• **Excerpted text**
DOI: 10.1287/serv.2026.0025 ISSN: 2164-3962

Dynamic Scheduling of Recurring Multisession Appointments with Heterogeneous Clients

Reut Noham, Karen Smilowitz

Clients seeking paramedical and rehabilitation services require recurring treatment sessions over an extended period. Unlike single-visit problems, these services must assign each accepted client to a fixed, recurring day–time slot that remains occupied throughout the treatment program. This structure creates long-term capacity commitments that limit future scheduling flexibility and complicate acceptance decisions, particularly when clients differ in availability and required program durations. Motivated by an early intervention program for infants and toddlers with developmental delays, we study scheduling policies designed to address this combination of heterogeneity, uncertainty, and recurrence constraints. We model the multisession appointment scheduling problem as a Markov decision process in which requests arrive sequentially and decisions must consider both immediate feasibility and the long-term implications of blocking a slot across many periods. Our analysis identifies key structural elements of the scheduling decision, including a slot-selection guideline that assigns accepted clients to the least popular feasible slot and a duration-based threshold that characterizes acceptance behavior. These insights highlight the value of preserving flexibility and anticipating demand when scheduling recurring appointments under uncertainty. Building on these results, we develop a heuristic that groups schedule states into occupancy categories and applies simplified acceptance thresholds. Computational experiments show that this anticipatory approach outperforms first come, first served benchmarks, particularly when slot popularity is uneven or program durations vary widely. Whereas we do not model health outcomes directly, prior research links improved access, timely initiation, and continuity of care with better therapeutic results, underscoring the broader potential impact of more efficient scheduling.

• **Problem to work on**
According to the abstract on scheduling recurring appointments, which factors has prior research linked with better therapeutic results? List them. The items after this point are drawn from a different source.

[Entries taken from a collection]

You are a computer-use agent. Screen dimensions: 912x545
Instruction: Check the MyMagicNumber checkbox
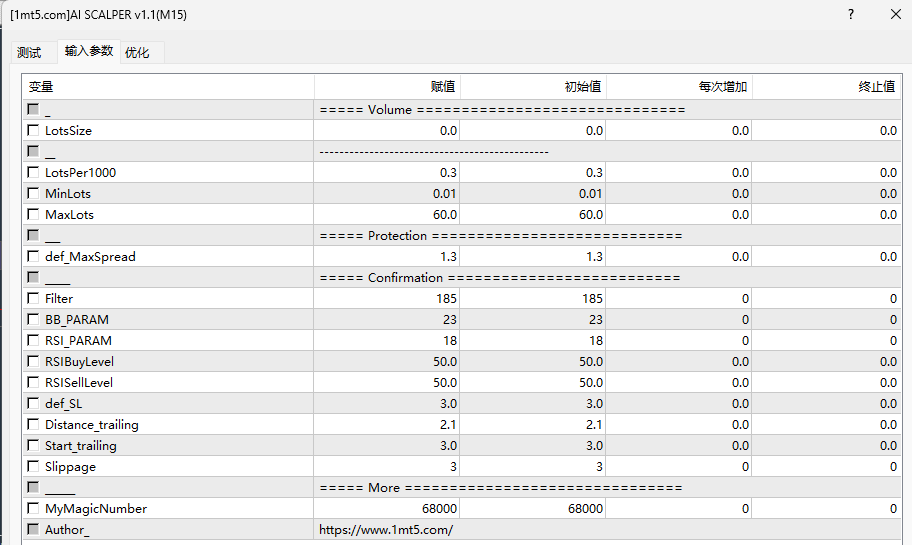point(33,508)
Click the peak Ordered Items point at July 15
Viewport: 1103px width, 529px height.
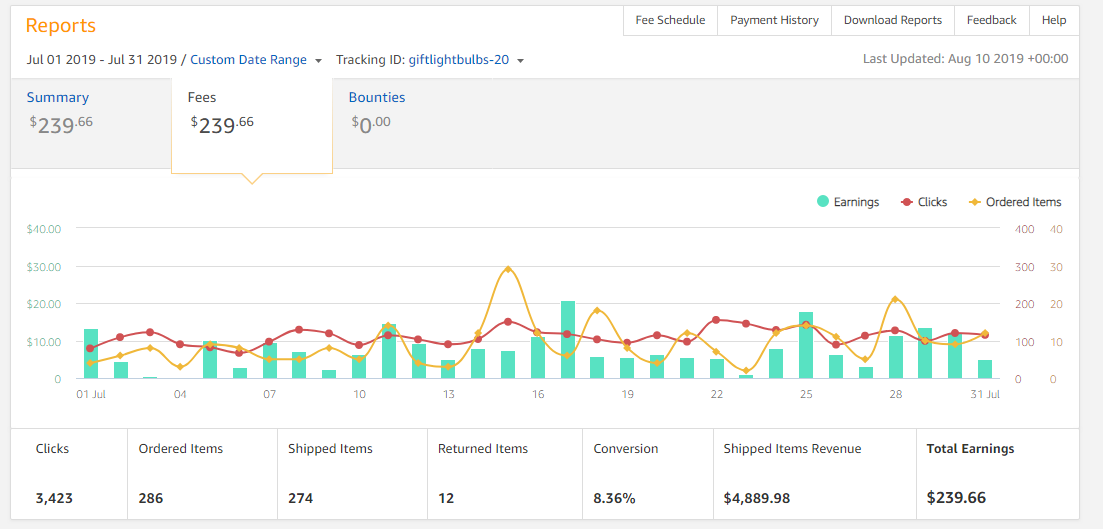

• **Response to the task**
Improved access, timely initiation, and continuity of care.